It was in 1928 that Hugo Gernsback, faced with the declining sales of his Amazing Stories, a magazine subsisting until then almost solely on reprints of Verne and Wells, was rescued from financial ruin by the appearance of a bright young star in the SF firmament: a twenty-six-year-old schoolteacher from Pittsfield, Massachusetts, named Herman Melville.

Modern readers of science fiction, accustomed to a fictional universe where Alpha Centauri is a next-door neighbor and the solar system itself is small potatoes, can little imagine the paucity of daring imagination and truly large objects exhibited by the SF of those early years, before Melville revealed new vistas beyond the Dog Star with his “Open Space” stories of the late twenties. Gernsback himself had reservations about Melville’s early stories and their radical departure from the science of the times: they contained no patentable ideas.

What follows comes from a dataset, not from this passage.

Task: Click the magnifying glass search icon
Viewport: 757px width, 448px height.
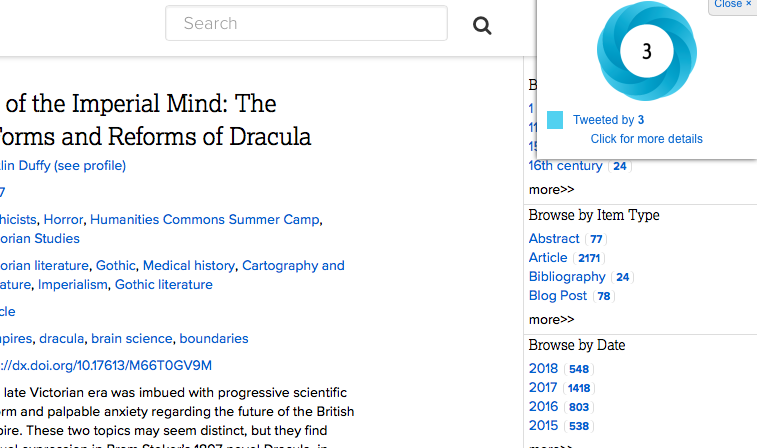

Melville, and the fans who eagerly accepted such pseudo-scientific concepts as the “motionless drive” and “planet staves” from early yarns like “Galaxy Smashers” (Amazing, February 1929), made Boston beans of Gernsback’s misgivings—though some were to say that, in a queer, un-American way, Gernsback resented Melville’s imagination. Was this the cause of young “World-Delver” Melville’s switch to the Clayton Astounding in 1933? Fans today still ponder this and the other conundrums that orbit around this SF pioneer.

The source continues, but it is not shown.